El suicidio es un tema tabú en nuestra
sociedad, pero es una realidad muy cruda. Según el INE en 2019, un total de 3.671 personas fallecieron por esta causa en nuestro
país, lo
que supone un aumento respecto a 2018. El suicidio es el mayor problema de salud pública en Europa. Si
la vida es el mayor don que tenemos, perder las ganas de vivir hasta ese punto,
es un drama que hiere a la persona que así se siente y a todo su entorno.
La
Eucaristía es Jesucristo mismo, que se nos ofrece con su Palabra y con su Pan
de Vida. Y Jesús ha venido del Padre no
a complicarnos la vida, sino para que nosotros tengamos vida y vida abundante,
como él mismo nos dice.
Cuando Jesucristo nos dice “Yo soy el
pan”, está diciendo que es esencial para la vida; pueden faltar otros alimentos
a la mesa, pero ni en la cultura de Israel ni en la nuestra, puede faltar el
Pan. Y este nos es un pan cualquiera, es el Pan de la Vida, el pan que da vida,
porque conociendo a Jesús, viviendo en amistad con él, sabiéndonos acompañados
por él, tenemos una experiencia maravillosa de ser amados sin condiciones. El que
cree en Cristo sabe que para Dios es importante con su vida entera, sea la que
sea. Tanto que el Hijo ha entregado la vida muriendo en la cruz.

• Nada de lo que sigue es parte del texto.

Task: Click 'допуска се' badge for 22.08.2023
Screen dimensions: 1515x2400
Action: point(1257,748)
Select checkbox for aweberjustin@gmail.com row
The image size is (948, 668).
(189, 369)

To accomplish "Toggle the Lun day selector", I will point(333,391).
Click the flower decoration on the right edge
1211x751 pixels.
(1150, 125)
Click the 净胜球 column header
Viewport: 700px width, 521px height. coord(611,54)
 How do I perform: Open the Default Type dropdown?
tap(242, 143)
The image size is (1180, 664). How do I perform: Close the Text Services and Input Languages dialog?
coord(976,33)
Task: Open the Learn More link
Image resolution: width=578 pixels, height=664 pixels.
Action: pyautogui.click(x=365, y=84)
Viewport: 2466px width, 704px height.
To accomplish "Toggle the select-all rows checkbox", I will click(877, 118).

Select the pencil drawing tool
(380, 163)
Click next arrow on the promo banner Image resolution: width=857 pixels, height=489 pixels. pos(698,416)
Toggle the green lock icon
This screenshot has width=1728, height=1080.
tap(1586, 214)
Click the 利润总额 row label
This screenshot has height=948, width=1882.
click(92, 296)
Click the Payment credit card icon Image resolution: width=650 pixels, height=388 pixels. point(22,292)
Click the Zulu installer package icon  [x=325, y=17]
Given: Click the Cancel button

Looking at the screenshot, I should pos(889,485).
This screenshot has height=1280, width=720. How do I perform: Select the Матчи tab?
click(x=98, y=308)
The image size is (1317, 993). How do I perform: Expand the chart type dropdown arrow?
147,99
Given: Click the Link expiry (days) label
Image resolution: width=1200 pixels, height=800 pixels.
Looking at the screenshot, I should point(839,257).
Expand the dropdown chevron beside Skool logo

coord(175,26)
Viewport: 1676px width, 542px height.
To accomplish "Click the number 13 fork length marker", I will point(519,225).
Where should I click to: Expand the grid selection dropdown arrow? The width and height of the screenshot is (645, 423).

Y conociendo a Jesús y creyendo en él,
conocemos, además, que no estamos hechos para morir y desaparecer, sino que
estamos hechos para la eternidad, donde las penalidades por las que podamos
pasar ahora, estas tristezas y preocupaciones que nos agobian, dejarán de
existir y encontraremos la respuesta a todas nuestras preguntas. Por eso el
Señor dice con toda firmeza a aquellos que desconfiaban de él porque creían
conocerle: este es el pan que baja del cielo, para que el hombre coma de él y
no muera. El que coma de este pan vivirá para siempre.
Jesucristo es el Pan que Dios nos ofrece
para poder recorrer con fuerzas, con ilusión, con alegría el camino de la vida;
hay un canto de comunión que dice “No podemos caminar con hambre bajo el sol,
danos siempre de ese pan, tu cuerpo y sangre Señor”.
Hoy se habla mucho de los “super-alimentos”,
esos cereales y verduras a los que se les atribuyen propiedades casi
milagrosas, nutren, depuran, curan, hacen maravillas en el cuerpo, o eso dicen.
Pero solo con nutrir el cuerpo no basta, porque podemos estar sanos de cuerpo,
pero muertos por dentro. Cristo se hace, por amor, alimento del alma en cada
Eucaristía; si nos falta, terminará faltándonos lo más importante de la vida: el
pan que yo daré es mi carne para la vida del mundo».
Cuando somos nutridos por Cristo,
vivimos en Él y Él vive en nosotros, tenemos fuerzas para vivir en el amor
fraterno, como Pablo nos dice que deben vivir los cristianos: “Desterrad de
vosotros la amargura, la ira, los enfados e insultos y toda la maldad. Sed
buenos, comprensivos, perdonándoos unos a otros como Dios os perdonó en Cristo”.
Una vida cotidiana así es maravillosa,
siempre tendrá sentido y nunca será una vida vacía o absurda. Con el alimento
de Jesucristo es posible alcanzarlo.